▸ DATASET RECORDS
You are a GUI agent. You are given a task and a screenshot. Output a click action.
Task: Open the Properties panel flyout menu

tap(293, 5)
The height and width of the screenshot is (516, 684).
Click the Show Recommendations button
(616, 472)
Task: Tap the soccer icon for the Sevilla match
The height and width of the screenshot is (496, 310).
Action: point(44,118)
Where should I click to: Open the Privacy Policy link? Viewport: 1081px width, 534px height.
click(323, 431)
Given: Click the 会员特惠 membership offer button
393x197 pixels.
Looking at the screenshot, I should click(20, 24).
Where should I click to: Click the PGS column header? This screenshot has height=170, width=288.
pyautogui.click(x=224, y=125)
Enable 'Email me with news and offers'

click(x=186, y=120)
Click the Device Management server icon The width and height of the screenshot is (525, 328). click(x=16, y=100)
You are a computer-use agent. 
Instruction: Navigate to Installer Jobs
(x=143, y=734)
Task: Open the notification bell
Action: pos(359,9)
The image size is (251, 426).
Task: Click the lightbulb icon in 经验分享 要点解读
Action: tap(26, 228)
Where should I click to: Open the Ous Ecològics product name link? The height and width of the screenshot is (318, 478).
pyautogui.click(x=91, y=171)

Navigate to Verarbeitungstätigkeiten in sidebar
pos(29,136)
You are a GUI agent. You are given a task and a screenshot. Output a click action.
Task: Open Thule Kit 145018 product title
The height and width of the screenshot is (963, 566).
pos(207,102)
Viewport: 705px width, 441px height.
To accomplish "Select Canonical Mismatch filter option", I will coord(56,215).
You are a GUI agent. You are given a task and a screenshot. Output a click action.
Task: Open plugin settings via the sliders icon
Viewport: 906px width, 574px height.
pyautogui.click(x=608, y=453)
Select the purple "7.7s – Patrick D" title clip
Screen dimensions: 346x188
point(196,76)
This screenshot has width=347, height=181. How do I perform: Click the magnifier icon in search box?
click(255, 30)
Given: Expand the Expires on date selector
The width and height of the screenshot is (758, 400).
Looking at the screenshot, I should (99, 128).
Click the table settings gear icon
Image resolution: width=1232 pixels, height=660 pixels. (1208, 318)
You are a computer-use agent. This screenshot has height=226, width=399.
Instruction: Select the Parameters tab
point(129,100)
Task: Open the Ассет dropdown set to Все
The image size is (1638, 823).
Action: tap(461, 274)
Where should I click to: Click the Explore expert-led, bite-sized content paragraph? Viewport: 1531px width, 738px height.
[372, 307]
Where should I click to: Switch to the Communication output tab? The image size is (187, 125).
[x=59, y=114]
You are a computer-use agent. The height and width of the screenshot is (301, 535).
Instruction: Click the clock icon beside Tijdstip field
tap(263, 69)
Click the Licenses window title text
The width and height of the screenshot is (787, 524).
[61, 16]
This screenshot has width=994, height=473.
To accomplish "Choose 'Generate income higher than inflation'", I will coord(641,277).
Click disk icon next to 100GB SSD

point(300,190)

▸ WHAT NEEDS TO BE DONE
Reproduce every one of the rows above word for word.

▸ ANSWER FOR THIS EXERCISE
You are a GUI agent. You are given a task and a screenshot. Output a click action.
Task: Open the Properties panel flyout menu

tap(293, 5)
The height and width of the screenshot is (516, 684).
Click the Show Recommendations button
(616, 472)
Task: Tap the soccer icon for the Sevilla match
The height and width of the screenshot is (496, 310).
Action: point(44,118)
Where should I click to: Open the Privacy Policy link? Viewport: 1081px width, 534px height.
click(323, 431)
Given: Click the 会员特惠 membership offer button
393x197 pixels.
Looking at the screenshot, I should click(20, 24).
Where should I click to: Click the PGS column header? This screenshot has height=170, width=288.
pyautogui.click(x=224, y=125)
Enable 'Email me with news and offers'

click(x=186, y=120)
Click the Device Management server icon The width and height of the screenshot is (525, 328). click(x=16, y=100)
You are a computer-use agent. 
Instruction: Navigate to Installer Jobs
(x=143, y=734)
Task: Open the notification bell
Action: pos(359,9)
The image size is (251, 426).
Task: Click the lightbulb icon in 经验分享 要点解读
Action: tap(26, 228)
Where should I click to: Open the Ous Ecològics product name link? The height and width of the screenshot is (318, 478).
pyautogui.click(x=91, y=171)

Navigate to Verarbeitungstätigkeiten in sidebar
pos(29,136)
You are a GUI agent. You are given a task and a screenshot. Output a click action.
Task: Open Thule Kit 145018 product title
The height and width of the screenshot is (963, 566).
pos(207,102)
Viewport: 705px width, 441px height.
To accomplish "Select Canonical Mismatch filter option", I will coord(56,215).
You are a GUI agent. You are given a task and a screenshot. Output a click action.
Task: Open plugin settings via the sliders icon
Viewport: 906px width, 574px height.
pyautogui.click(x=608, y=453)
Select the purple "7.7s – Patrick D" title clip
Screen dimensions: 346x188
point(196,76)
This screenshot has width=347, height=181. How do I perform: Click the magnifier icon in search box?
click(255, 30)
Given: Expand the Expires on date selector
The width and height of the screenshot is (758, 400).
Looking at the screenshot, I should (99, 128).
Click the table settings gear icon
Image resolution: width=1232 pixels, height=660 pixels. (1208, 318)
You are a computer-use agent. This screenshot has height=226, width=399.
Instruction: Select the Parameters tab
point(129,100)
Task: Open the Ассет dropdown set to Все
The image size is (1638, 823).
Action: tap(461, 274)
Where should I click to: Click the Explore expert-led, bite-sized content paragraph? Viewport: 1531px width, 738px height.
[372, 307]
Where should I click to: Switch to the Communication output tab? The image size is (187, 125).
[x=59, y=114]
You are a computer-use agent. The height and width of the screenshot is (301, 535).
Instruction: Click the clock icon beside Tijdstip field
tap(263, 69)
Click the Licenses window title text
The width and height of the screenshot is (787, 524).
[61, 16]
This screenshot has width=994, height=473.
To accomplish "Choose 'Generate income higher than inflation'", I will coord(641,277).
Click disk icon next to 100GB SSD

point(300,190)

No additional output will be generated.